--- start DOCUMENT EXCERPT ---
Re: [DISCUSS] CEP-20: Dynamic Data Masking

Jeremiah D Jordan Wed, 07 Sep 2022 08:02:26 -0700
A

> On Sep 7, 2022, at 8:58 AM, Benedict <bened...@apache.org> wrote:
> 
> Well, I am not convinced these changes will materially impact the outcome, 
> but at least we’ll have some extra fun collating the votes.
> 
> 
>> On 7 Sep 2022, at 14:05, Andrés de la Peña <adelap...@apache.org> wrote:
>> 
>> 
>> The poll makes sense to me. I would slightly change it to:
>> 
>> A) We shouldn't prefer neither approach, and I agree to the implementor 
>> selecting the table schema approach for this CEP
>> B) We should prefer the view approach, but I am not opposed to the 
>> implementor selecting the table schema approach for this CEP
>> C) We should NOT implement the table schema approach, and should implement 
>> the view approach
>> D) We should NOT implement the table view approach, and should implement the 
>> schema approach
>> E) We should NOT implement the table schema approach, and should implement 
>> some other scheme (or not implement this feature)
>> 
>> Where my vote is for A.
>> 
>> 
>> On Wed, 7 Sept 2022 at 13:12, Benedict <bened...@apache.org 
>> <mailto:bened...@apache.org>> wrote:
>> I’m not convinced there’s been adequate resolution over which approach is 
>> adopted. I know you have expressed a preference for the table schema 
>> approach, but the weight of other opinion so far appears to be against this 
>> approach - even if it is broadly adopted by other databases. I will note 
>> that Postgres does not adopt this approach, it has a more sophisticated 
>> security label approach that has not been proposed by anybody so far.
>> 
>> I think extra weight should be given to the implementer’s preference, so 
>> while I personally do not like the table schema approach, I am happy to 
>> accept this is an industry norm, and leave the decision to you.
>> 
>> However, we should ensure the community as a whole endorses this. I think an 
>> indicative poll should be undertaken first, eg:
>> 
>> A) We should implement the table schema approach, as proposed
>> B) We should prefer the view approach, but I am not opposed to the 
>> implementor selecting the table schema approach for this CEP
>> C) We should NOT implement the table schema approach, and should implement 
>> the view approach
>> D) We should NOT implement the table schema approach, and should implement 
>> some other scheme (or not implement this feature)
>> 
>> Where my vote is B
>> 
>>> On 7 Sep 2022, at 12:50, Andrés de la Peña <adelap...@apache.org 
>>> <mailto:adelap...@apache.org>> wrote:
>>> 
>>> 
>>> If nobody has more concerns regarding the CEP I will start the vote 
>>> tomorrow.
>>> 
>>> On Wed, 31 Aug 2022 at 13:18, Andrés de la Peña <adelap...@apache.org 
>>> <mailto:adelap...@apache.org>> wrote:
>>> Is there enough support here for VIEWS to be the implementation strategy 
>>> for displaying masking functions?
--- end DOCUMENT EXCERPT ---
--- start MATERIAL FOR THIS EXERCISE ---
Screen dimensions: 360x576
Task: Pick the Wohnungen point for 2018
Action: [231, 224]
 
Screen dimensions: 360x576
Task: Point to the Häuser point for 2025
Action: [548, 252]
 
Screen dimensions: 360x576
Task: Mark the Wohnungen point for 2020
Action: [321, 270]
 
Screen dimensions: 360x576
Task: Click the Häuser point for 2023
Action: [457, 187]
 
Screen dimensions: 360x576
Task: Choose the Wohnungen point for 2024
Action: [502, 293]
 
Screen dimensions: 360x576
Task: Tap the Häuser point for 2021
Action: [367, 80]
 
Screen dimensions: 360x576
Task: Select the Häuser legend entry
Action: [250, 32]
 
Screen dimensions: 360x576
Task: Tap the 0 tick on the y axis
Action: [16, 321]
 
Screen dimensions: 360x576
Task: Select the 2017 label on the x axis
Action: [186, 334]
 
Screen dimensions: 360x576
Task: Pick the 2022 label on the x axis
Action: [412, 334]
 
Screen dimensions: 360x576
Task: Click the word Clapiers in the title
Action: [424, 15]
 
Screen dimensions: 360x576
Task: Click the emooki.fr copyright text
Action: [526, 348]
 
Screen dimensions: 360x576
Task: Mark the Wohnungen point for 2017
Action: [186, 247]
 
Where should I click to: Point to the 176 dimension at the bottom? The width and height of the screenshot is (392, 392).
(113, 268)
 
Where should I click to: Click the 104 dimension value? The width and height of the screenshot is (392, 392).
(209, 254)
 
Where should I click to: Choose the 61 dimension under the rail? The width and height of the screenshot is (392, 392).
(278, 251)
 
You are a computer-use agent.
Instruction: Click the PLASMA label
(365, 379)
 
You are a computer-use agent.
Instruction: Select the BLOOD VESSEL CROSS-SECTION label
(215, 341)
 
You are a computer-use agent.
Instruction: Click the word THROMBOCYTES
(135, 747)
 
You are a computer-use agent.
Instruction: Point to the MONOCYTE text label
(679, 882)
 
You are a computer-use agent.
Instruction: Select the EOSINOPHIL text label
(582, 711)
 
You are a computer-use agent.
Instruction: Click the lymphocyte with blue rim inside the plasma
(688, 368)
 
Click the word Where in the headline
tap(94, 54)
--- end MATERIAL FOR THIS EXERCISE ---
**INSTRUCTIONS:**
1) Rewrite the data entries from their start through the line containing "Action: [502, 293]", inclusive, swapping "Wohnungen" for "Flats" and leaving everything else as it is.
2) Carry on the mail thread about dynamic data masking from its last line.

**ANSWERS IN ORDER:**
1)
Screen dimensions: 360x576
Task: Pick the Flats point for 2018
Action: [231, 224]
 
Screen dimensions: 360x576
Task: Point to the Häuser point for 2025
Action: [548, 252]
 
Screen dimensions: 360x576
Task: Mark the Flats point for 2020
Action: [321, 270]
 
Screen dimensions: 360x576
Task: Click the Häuser point for 2023
Action: [457, 187]
 
Screen dimensions: 360x576
Task: Choose the Flats point for 2024
Action: [502, 293]

2)
>>> 
>>> I'm not sure that views should be "the" strategy for masking functions. We 
>>> have multiple approaches here:
>>> 
>>> 1) CQL functions only. Users can decide to use the masking functions on 
>>> their own will. I think most dbs allow this pattern of usage, which is 
>>> quite straightforward. Obviously, it doesn't allow admins to decide enforce 
>>> users seeing only masked data. Nevertheless, it's still useful for trusted 
>>> database users generating masked data that will be consumed by the end 
>>> users of the application.
>>> 
>>> 2) Masking functions attached to specific columns. This way the same 
>>> queries will see different data (masked or not) depending on the 
>>> permissions of the user running the query. It has the advantage of not 
>>> requiring to change the queries that users with different permissions run. 
>>> The downside is that users would need to query the schema if they need to 
>>> know whether a column is masked, unless we change the names of the returned 
>>> columns. This is the approach offered by Azure/SQL Server, PostgreSQL, IBM 
>>> Db2, Oracle, MariaDB/MaxScale and SnowFlake. All these databases support 
>>> applying the masking function to columns on the base table, and some of 
>>> them also allow to apply masking to views.
>>> 
>>> 3) Masking functions as part of projected views. This ways users might need 
>>> to query the view appropriate for their permissions instead of the base 
>>> table. This might mean changing the queries if the masking policy is 
>>> changed by the admin. MySQL recommends this approach on a blog entry, 
>>> although it's not part of its main documentation for data masking, and the 
>>> implementation has security issues. Some of the other databases offering 
>>> the approach 2) as their main option also support masking on view columns.
>>> 
>>> Each approach has its own advantages and limitations, and I don't think we 
>>> necessarily have to choose. The CEP proposes implementing 1) and 2), but no 
>>> one impedes us to also have 3) if we get to have projected views. However, 
>>> I think that projected views is a new general-purpose feature with its own 
>>> complexities, so it would deserve its own CEP, if someone is willing to 
>>> work on the implementation.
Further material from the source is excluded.